* DATASET ENTRIES:
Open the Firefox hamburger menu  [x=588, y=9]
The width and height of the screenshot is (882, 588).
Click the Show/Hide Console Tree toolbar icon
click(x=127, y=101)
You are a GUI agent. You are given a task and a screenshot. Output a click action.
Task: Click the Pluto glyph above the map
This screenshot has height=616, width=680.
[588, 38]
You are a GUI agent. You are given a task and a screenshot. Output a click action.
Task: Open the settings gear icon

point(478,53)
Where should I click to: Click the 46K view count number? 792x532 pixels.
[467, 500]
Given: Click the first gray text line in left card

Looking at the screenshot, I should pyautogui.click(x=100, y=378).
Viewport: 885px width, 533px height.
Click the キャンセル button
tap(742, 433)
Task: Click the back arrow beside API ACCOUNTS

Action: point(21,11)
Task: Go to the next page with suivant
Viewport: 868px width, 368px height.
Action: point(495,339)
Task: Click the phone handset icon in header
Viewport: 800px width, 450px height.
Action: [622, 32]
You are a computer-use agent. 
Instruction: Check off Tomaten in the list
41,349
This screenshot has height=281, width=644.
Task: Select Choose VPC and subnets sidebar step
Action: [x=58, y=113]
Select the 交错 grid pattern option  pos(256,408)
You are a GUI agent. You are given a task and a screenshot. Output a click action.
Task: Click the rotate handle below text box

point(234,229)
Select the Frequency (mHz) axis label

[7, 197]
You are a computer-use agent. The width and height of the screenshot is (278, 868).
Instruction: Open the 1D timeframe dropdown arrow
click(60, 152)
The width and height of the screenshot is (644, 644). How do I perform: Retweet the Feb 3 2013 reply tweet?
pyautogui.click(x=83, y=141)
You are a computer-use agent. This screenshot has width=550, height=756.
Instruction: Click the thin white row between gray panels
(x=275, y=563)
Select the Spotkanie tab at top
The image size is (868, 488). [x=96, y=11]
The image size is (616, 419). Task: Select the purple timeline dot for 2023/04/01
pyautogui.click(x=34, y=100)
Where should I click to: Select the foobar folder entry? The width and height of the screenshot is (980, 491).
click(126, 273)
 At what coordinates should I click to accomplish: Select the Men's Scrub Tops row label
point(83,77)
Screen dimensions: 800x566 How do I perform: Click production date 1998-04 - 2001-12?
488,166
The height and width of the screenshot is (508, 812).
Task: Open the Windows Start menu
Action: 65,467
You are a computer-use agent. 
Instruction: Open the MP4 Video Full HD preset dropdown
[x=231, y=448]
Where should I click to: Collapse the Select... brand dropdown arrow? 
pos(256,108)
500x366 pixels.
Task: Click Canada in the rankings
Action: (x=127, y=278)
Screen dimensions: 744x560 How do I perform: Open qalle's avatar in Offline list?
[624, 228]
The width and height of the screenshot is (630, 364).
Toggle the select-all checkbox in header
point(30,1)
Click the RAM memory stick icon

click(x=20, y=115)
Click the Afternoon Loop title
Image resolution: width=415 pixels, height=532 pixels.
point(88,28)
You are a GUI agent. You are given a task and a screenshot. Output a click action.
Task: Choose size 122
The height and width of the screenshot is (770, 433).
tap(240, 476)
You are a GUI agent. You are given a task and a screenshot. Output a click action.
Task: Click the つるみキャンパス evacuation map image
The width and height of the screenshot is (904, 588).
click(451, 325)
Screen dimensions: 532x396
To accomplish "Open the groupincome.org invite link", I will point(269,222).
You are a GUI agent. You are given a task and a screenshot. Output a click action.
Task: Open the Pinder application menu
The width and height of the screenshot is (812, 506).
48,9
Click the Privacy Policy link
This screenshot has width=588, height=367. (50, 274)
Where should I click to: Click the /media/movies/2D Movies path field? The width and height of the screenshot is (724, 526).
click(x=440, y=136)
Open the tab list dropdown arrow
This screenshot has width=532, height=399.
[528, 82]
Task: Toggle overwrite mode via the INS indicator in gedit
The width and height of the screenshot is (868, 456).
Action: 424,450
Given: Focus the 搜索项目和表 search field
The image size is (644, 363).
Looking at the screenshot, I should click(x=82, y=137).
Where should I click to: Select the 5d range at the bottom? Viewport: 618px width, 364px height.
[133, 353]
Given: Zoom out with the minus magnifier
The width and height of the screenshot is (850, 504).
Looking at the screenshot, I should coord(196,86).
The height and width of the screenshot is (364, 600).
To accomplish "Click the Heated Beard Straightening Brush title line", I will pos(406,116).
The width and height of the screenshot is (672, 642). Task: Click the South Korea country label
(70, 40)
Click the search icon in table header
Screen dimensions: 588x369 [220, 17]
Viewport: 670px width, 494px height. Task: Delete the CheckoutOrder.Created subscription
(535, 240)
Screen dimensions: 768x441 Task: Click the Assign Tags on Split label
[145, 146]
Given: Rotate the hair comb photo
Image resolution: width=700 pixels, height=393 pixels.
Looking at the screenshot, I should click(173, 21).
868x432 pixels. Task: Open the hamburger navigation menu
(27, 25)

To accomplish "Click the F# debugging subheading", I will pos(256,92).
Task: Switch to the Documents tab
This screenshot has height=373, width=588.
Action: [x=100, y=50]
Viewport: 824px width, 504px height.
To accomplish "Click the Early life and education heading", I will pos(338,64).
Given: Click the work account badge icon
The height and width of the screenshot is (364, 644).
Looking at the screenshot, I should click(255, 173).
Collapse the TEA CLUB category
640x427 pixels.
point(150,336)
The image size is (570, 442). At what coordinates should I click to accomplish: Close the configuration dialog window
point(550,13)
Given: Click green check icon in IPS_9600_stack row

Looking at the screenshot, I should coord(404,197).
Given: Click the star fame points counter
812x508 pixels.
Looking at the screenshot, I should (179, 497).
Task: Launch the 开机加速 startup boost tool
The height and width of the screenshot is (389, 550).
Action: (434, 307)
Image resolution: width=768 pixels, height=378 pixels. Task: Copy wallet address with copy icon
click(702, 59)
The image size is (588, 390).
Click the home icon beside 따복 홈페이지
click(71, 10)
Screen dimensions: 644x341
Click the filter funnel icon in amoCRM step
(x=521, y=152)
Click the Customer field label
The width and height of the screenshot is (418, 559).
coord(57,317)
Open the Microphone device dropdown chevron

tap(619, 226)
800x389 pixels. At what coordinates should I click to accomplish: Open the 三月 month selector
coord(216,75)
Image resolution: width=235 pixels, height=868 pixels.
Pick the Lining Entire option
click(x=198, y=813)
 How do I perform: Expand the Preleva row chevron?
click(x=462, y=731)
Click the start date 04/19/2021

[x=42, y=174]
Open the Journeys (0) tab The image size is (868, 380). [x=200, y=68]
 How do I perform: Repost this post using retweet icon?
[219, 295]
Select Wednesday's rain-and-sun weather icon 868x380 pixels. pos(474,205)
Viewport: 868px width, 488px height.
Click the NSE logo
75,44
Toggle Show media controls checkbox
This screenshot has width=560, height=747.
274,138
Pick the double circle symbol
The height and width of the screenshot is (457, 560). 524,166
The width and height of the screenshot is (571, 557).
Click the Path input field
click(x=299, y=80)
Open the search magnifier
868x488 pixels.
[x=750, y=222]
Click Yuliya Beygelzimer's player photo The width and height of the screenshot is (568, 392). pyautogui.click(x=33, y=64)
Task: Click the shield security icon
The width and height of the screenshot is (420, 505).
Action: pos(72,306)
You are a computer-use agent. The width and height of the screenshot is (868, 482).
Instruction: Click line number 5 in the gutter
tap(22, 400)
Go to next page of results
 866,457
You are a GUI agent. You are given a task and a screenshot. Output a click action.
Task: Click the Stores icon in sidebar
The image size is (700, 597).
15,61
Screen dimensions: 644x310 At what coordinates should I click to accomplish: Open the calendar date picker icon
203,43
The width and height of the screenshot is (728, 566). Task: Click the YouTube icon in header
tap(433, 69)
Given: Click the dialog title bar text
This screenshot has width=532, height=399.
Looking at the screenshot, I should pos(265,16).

* TASK INSTRUCTIONS: Pick out each line in the material containing "will".

* OUTPUT BELOW:
To accomplish "Open the groupincome.org invite link", I will point(269,222).
To accomplish "Click the Heated Beard Straightening Brush title line", I will pos(406,116).
To accomplish "Click the F# debugging subheading", I will pos(256,92).
To accomplish "Click the Early life and education heading", I will pos(338,64).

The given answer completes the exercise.